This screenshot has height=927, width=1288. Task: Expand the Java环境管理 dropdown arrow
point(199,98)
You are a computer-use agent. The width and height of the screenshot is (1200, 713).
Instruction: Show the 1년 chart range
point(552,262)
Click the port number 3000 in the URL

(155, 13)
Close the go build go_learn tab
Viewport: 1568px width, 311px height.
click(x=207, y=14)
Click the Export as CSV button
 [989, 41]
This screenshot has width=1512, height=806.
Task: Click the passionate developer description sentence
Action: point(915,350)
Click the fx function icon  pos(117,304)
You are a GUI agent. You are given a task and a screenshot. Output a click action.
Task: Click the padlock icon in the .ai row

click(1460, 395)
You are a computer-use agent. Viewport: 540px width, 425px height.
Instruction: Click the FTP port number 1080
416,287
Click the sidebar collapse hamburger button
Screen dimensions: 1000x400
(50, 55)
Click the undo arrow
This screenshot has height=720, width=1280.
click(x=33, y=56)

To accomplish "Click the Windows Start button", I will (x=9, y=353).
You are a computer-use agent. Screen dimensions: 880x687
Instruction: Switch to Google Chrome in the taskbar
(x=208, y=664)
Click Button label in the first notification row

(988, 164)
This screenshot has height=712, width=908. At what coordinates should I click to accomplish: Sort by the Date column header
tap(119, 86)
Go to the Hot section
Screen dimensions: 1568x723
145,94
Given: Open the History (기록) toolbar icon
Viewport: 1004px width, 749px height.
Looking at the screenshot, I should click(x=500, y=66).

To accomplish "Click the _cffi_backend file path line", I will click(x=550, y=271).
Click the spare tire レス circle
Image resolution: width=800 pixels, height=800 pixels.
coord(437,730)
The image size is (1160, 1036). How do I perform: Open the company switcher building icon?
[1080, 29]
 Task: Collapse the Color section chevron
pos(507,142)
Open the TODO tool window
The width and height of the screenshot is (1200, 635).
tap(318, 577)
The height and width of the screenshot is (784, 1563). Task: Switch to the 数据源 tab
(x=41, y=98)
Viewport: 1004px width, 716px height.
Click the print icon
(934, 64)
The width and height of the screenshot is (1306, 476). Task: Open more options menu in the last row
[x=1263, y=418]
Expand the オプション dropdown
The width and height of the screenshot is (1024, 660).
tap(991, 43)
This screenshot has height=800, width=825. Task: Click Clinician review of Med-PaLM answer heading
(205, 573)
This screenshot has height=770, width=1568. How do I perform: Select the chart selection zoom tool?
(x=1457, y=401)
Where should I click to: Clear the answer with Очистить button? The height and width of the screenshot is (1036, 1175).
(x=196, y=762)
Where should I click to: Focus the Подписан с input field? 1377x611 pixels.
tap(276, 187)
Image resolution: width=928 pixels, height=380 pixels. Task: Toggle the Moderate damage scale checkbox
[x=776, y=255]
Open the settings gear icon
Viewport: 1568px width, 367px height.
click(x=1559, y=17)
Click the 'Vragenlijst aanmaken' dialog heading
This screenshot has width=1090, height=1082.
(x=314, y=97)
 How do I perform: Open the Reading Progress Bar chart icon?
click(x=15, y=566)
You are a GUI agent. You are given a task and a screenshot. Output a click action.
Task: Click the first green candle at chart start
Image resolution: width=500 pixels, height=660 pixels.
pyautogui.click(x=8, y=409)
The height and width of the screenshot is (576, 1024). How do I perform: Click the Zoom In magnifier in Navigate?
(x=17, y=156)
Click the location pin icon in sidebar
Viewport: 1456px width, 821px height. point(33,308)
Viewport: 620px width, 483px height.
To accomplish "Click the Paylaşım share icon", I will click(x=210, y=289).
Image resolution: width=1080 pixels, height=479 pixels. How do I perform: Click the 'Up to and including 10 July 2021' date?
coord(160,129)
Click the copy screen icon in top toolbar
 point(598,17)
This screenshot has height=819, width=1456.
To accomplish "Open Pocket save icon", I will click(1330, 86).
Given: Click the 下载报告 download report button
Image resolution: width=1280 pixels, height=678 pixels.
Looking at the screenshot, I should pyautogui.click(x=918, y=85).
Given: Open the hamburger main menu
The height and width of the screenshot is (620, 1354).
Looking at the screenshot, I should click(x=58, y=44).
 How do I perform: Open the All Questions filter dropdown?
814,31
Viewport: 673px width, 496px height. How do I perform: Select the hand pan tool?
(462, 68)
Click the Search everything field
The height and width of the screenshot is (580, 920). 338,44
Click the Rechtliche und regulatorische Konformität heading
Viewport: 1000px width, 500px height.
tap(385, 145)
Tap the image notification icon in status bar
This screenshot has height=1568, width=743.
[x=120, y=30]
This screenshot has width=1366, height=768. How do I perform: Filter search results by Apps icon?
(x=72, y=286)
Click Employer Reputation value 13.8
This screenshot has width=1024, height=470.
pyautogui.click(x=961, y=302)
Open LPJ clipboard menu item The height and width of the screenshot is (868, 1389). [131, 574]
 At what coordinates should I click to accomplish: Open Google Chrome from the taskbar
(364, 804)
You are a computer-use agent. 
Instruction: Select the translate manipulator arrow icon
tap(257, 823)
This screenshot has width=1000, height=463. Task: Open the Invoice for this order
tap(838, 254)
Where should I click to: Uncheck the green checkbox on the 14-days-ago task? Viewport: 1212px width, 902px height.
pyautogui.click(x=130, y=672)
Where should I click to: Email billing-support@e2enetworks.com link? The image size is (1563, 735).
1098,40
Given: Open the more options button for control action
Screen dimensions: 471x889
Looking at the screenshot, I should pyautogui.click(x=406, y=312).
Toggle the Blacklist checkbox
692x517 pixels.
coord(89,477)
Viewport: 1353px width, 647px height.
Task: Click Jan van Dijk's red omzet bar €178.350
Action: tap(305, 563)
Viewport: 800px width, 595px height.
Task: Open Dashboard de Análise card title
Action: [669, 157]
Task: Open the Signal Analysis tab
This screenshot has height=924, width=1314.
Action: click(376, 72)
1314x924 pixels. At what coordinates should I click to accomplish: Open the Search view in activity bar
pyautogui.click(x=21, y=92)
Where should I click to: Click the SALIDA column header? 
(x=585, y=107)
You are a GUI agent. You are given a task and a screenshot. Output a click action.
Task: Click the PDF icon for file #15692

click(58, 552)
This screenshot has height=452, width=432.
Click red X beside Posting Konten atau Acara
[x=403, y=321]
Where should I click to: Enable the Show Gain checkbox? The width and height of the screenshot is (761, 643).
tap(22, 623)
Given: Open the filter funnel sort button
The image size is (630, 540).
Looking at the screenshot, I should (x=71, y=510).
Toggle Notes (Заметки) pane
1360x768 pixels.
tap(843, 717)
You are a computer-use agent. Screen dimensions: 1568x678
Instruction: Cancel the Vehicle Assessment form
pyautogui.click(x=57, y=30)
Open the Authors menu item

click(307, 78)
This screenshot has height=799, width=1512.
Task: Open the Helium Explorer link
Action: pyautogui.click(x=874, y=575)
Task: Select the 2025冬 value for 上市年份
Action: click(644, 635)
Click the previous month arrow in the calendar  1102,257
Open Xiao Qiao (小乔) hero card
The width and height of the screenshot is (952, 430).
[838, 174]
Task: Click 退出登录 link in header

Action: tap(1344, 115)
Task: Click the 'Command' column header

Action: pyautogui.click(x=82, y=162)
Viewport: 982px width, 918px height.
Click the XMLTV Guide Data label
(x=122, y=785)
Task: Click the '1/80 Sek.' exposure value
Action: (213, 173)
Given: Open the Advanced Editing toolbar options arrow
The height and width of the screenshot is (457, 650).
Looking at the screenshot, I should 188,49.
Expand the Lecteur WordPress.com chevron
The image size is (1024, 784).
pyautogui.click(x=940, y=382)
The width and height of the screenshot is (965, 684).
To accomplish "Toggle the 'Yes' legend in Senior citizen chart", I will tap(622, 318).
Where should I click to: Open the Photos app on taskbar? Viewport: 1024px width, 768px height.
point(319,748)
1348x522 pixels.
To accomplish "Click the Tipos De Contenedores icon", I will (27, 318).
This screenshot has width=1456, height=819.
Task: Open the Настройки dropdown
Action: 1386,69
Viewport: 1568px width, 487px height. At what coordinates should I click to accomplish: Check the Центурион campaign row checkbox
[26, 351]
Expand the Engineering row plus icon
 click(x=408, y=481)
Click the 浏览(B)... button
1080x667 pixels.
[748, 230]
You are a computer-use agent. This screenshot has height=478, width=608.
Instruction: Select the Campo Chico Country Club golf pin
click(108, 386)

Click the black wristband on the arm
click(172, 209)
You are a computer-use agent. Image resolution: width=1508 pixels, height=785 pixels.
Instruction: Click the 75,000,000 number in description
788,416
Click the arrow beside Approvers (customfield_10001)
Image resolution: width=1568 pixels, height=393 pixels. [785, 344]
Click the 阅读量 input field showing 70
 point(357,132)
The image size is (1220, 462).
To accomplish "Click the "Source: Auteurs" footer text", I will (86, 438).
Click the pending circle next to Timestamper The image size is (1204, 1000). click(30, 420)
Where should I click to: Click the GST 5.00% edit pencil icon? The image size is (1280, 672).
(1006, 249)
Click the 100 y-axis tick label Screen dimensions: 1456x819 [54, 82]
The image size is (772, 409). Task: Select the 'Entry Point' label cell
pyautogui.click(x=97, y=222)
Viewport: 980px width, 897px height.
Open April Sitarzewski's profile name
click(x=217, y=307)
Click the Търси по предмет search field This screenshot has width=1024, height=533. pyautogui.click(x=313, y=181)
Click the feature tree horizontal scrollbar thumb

Task directions ::
Duplicate the lines from the one with "will (x=9, y=353)." up to and including the one with "[x=776, y=255]".

The output ::
To accomplish "Click the Windows Start button", I will (x=9, y=353).
You are a computer-use agent. Screen dimensions: 880x687
Instruction: Switch to Google Chrome in the taskbar
(x=208, y=664)
Click Button label in the first notification row

(988, 164)
This screenshot has height=712, width=908. At what coordinates should I click to accomplish: Sort by the Date column header
tap(119, 86)
Go to the Hot section
Screen dimensions: 1568x723
145,94
Given: Open the History (기록) toolbar icon
Viewport: 1004px width, 749px height.
Looking at the screenshot, I should click(x=500, y=66).

To accomplish "Click the _cffi_backend file path line", I will click(x=550, y=271).
Click the spare tire レス circle
Image resolution: width=800 pixels, height=800 pixels.
coord(437,730)
The image size is (1160, 1036). How do I perform: Open the company switcher building icon?
[1080, 29]
 Task: Collapse the Color section chevron
pos(507,142)
Open the TODO tool window
The width and height of the screenshot is (1200, 635).
tap(318, 577)
The height and width of the screenshot is (784, 1563). Task: Switch to the 数据源 tab
(x=41, y=98)
Viewport: 1004px width, 716px height.
Click the print icon
(934, 64)
The width and height of the screenshot is (1306, 476). Task: Open more options menu in the last row
[x=1263, y=418]
Expand the オプション dropdown
The width and height of the screenshot is (1024, 660).
tap(991, 43)
This screenshot has height=800, width=825. Task: Click Clinician review of Med-PaLM answer heading
(205, 573)
This screenshot has height=770, width=1568. How do I perform: Select the chart selection zoom tool?
(x=1457, y=401)
Where should I click to: Clear the answer with Очистить button? The height and width of the screenshot is (1036, 1175).
(x=196, y=762)
Where should I click to: Focus the Подписан с input field? 1377x611 pixels.
tap(276, 187)
Image resolution: width=928 pixels, height=380 pixels. Task: Toggle the Moderate damage scale checkbox
[x=776, y=255]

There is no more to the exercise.